En las múltiples playas que existen a lo largo de la geografía española, son muchas las personas que las invaden atraídas por los encantos del mar. Uno de sus atractivos, además de bañarse y tomar el sol, está en dar paseos por la orilla. Hombres y mujeres de muy distintos lugares y edades, tanto «del terreno como de por ahí fuera. Pues bien, encontrar a alguien que tenga su cuerpo libre de algún tatuaje, pequeño, grande o enorme, resulta misión casi imposible.
La proliferación de tatuajes es un hecho, no sé si una moda perdurable en el tiempo, que se ha impuesto y de qué manera, sobre todo, no de manera exclusiva, en personas más o menos jóvenes. Grabados de muy distintos tamaños, motivos y colores, que cada cual elige a su particular modo y manera. Algunos con motivos “legibles” y otros sin embargo más difíciles o imposibles de interpretar, cual arte abstracto epidérmico. Todo ello respondiendo a un nuevo concepto de belleza corporal aprovechando la piel como una exposición pictórica de gustos y deseos.
Tatuajes que quizá respondan a una idea, a un momento de la vida, a determinada persona querida o ausente, a una frase clave, o a un simple deseo de llevar un cuadro incorporado en alguna parte, más o menos visible del cuerpo.
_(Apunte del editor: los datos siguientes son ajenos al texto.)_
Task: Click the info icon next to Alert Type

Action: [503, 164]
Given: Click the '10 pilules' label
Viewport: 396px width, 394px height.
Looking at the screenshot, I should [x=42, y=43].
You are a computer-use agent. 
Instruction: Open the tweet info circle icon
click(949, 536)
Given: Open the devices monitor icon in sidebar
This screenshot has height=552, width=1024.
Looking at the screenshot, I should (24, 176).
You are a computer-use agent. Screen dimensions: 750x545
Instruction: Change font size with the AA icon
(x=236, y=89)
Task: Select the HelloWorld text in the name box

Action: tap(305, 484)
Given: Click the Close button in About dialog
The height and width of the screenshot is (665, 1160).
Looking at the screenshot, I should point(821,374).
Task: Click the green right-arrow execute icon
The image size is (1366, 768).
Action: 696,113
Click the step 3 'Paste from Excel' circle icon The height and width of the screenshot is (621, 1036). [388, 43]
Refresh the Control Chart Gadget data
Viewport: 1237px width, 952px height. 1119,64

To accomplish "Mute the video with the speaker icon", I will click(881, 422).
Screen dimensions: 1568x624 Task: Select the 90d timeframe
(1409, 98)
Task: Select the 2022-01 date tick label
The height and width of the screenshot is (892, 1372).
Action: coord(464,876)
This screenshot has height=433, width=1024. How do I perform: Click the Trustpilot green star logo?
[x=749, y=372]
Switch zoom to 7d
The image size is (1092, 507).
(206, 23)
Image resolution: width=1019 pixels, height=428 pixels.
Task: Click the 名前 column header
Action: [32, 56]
Tatuajes que cubren los brazos por completo cuan brazaletes de guerreros, espaldas a las que sólo falta ponerles un marco, nalgas floridas, tobillos con diminutos motivos, hasta alguno que aprovechando su alopecia decora su cabeza con el mapa del mundo.
Tatuajes que se graban para ser disfrutados en la intimidad o mostrados para disfrute visual de los demás. Sin embargo, he de confesar que todavía no me he atrevido a parar a ninguna persona para poder observar con más detenimiento la obra de arte que luce y que forma parte de un magnífico museo. Quizá a la próxima lo intente y ya les contaría el resultado.